Finance
European Commissioner Margrethe Vestager conducted ‘very preliminary investigations’ into Apple
-
European Commissioner for Competition Margrethe
Vestager said, “In some of the areas where we have had very
preliminary investigations, we find that Apple is not a
dominant company.” -
In the past, Vestager has fined Apple €13 billion ($15
billion) for non-payment of taxes and fined Google €7 billion
($8 billion) for anti-competition violations. - Apple and its investors will thus be relieved they are
no longer in her searchlight. - She is near the end of her third investigation into Google,
she said. That probe focuses on AdSense.
LISBON — The European Commission conducted “very preliminary
investigations” into whether Apple
might be so large that it had an anti-competitive effect in
Europe, but quickly realised that the company was not “dominant”
enough in its markets to warrant further action, the European
Commissioner for Competition said Wednesday.
Margrethe Vestager, European Union’s anti-monopoly chief since
2014, was speaking at a press conference at the Web Summit
conference in Lisbon. When asked whether she was concerned
that Apple might be using apps like iMessage to lock other apps
out of the messaging market, she replied that Apple simply wasn’t
big enough to warrant regulatory action.
“We haven’t looked specifically into messengers,” she said.

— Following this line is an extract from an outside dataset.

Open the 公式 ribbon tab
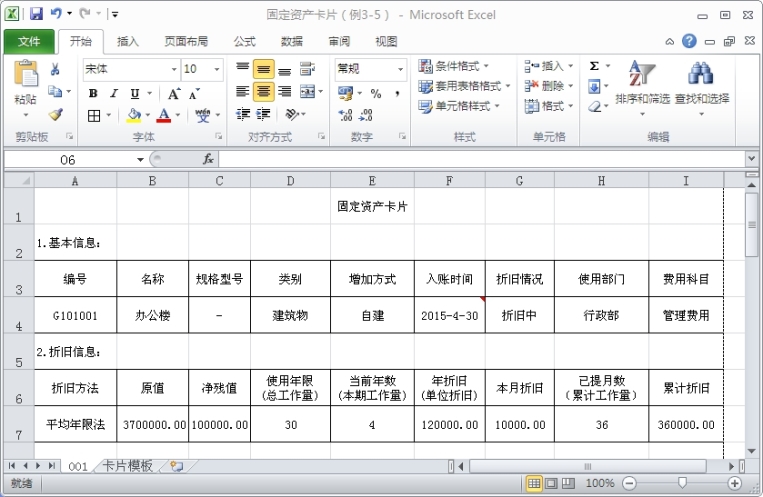Viewport: 763px width, 497px height. tap(244, 41)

“In some of the areas where we have had very preliminary
investigations, we find that Apple is not a dominant company,”
she said. “It’s a big company, but it does not hold a dominance
as Google does in some of its markets, and that would be the
background of that.”
Vestager
has previously ordered a €13 billion ($15 billion) fine
against Apple for its use of Irish tax laws to reduce its
corporate tax. That was the biggest fine in tax history. She has
also ordered fines of €2.7 billion and €4.3 billion against
Google
for
abusing its dominance of search to favour its own comparison
shopping services, and for requiring phone manufacturers who
use the Android operating system to also use Google’s
apps and to exclude competing apps.
She also drew a comparison between Google and Apple based on
their size, and the effect of that size on competition.
“Google in the legal term of dominance is a dominant company
because they are dominant in search,” she said. “The bigger you
get the more responsibility you get. So if you are a
dominant company, you also have a special responsibility because
competition is weakened in the market that you’re in. This is why
we have the Google case. This is the legal basis of the Google
case. And if a company is not dominant it can do all the things
that a dominant company can do, and in some of the areas where we
have had very preliminary investigations, we find that Apple is
not a dominant company. It’s a big company but it does not hold a
dominance as Google does in some of its markets, and that would
be the background of that.”
Apple’s iPhone operating system, iOS, has a little more than one
third market share in the UK versus Google’s Android operating
system. In some European countries, like Spain, Android has as
much as 90% market share.
Vestager’s office still has one more ongoing investigation into
Google, on the question of whether the search giant uses its
Adsense advertising product to reduce competition. “We are
approaching the end also of that investigation,” she said.